An alternative view is that FDA creates shortages through overly aggressive enforcement of manufacturing rules. Agency officials maintain that they don't halt production for minor violations, but only for significant problems with drug sterility and contamination. Before requesting a drug recall or seizure, they check to make sure such action won't precipitate a shortage. But strong action is needed when inspectors find glass and metal particles in vials and new impurities and degradants. In some cases, companies have been cited multiple times for violations and still fail to correct manufacturing deficiencies until threatened with total shutdown.

FDA officials also emphasize that they can act fast to help bring online a new producer or new supplier when needed. "We can turn things around in a matter of weeks," Kweder insisted at the House hearing, in response to manufacturer claims that FDA requires two-to-three years to approve a new manufacturing site. "This is not business as usual," she stated.

But stakeholders feel there is more that FDA and other government agencies can do to prevent critical shortages. FDA should revise how it calculates risks and benefits from regulatory action to give greater weight to patient safety issues that arise with shortages. The federal government should establish stockpiles for medically necessary drugs, as done for treatments against bioterrorist attacks and pandemics. And antitrust officials should scrutinize proposed pharma company mergers to assess how the combination would affect limited drug supplies.

At the same time, there's interest in providing more incentives for manufacturers to enter depleted markets.
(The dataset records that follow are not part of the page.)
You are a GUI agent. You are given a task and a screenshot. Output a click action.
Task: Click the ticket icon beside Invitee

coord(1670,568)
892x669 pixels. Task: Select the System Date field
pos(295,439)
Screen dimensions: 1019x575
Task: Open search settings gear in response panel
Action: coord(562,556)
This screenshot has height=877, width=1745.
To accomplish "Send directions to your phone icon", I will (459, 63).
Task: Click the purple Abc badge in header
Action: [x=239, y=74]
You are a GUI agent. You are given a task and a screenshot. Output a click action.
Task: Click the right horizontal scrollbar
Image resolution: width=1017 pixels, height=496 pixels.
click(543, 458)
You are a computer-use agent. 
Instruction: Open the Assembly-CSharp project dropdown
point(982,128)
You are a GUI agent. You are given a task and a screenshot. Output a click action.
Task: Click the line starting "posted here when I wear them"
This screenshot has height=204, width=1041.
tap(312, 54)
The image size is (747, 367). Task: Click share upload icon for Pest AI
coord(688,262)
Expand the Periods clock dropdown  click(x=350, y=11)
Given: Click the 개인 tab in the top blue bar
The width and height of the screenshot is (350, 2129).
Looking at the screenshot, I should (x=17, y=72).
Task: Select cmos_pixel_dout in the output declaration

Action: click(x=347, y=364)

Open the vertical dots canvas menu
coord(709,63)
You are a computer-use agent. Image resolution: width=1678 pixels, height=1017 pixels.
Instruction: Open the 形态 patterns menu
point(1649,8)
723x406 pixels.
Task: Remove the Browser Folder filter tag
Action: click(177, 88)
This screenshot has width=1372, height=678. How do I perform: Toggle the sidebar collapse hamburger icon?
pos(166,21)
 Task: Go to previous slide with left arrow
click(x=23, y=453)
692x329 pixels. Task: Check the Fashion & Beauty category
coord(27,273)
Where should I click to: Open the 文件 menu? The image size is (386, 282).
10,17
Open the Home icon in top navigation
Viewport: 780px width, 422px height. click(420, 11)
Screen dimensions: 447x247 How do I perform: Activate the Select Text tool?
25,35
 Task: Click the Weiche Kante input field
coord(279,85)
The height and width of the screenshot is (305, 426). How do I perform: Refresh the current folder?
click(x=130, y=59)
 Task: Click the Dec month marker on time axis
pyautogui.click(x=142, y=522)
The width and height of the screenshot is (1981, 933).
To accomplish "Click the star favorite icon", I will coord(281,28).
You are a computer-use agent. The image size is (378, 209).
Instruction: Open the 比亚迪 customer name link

Tax credits or rebates could spur manufacturers to update facilities or launch production of low-profit drugs. Some kind of exclusivity could be offered for new production of a drug in short supply. Or, generic drug makers might be eligible for reduced user fees on applications to produce hard-to-obtain medicines.

Shortages in controlled substances, such as long-acting painkillers and drugs to treat children with attention deficit hyperactivity disorder, are generating calls for the Drug Enforcement Agency (DEA) to work more closely with FDA and industry to modify limits on active ingredients. Manufacturers receive DEA annual quotas on controlled drug substances, but would like a way to transfer allotments when one company ceases production.

There's also support for more resources for FDA to deal effectively with shortages. FDA formed the drug-shortage program in 1999 to manage anticipated supply disruptions from the Y2K shift to the new millennium. But with only five staffers and limited legal authority, FDA is hamstrung in preventing supply disruptions.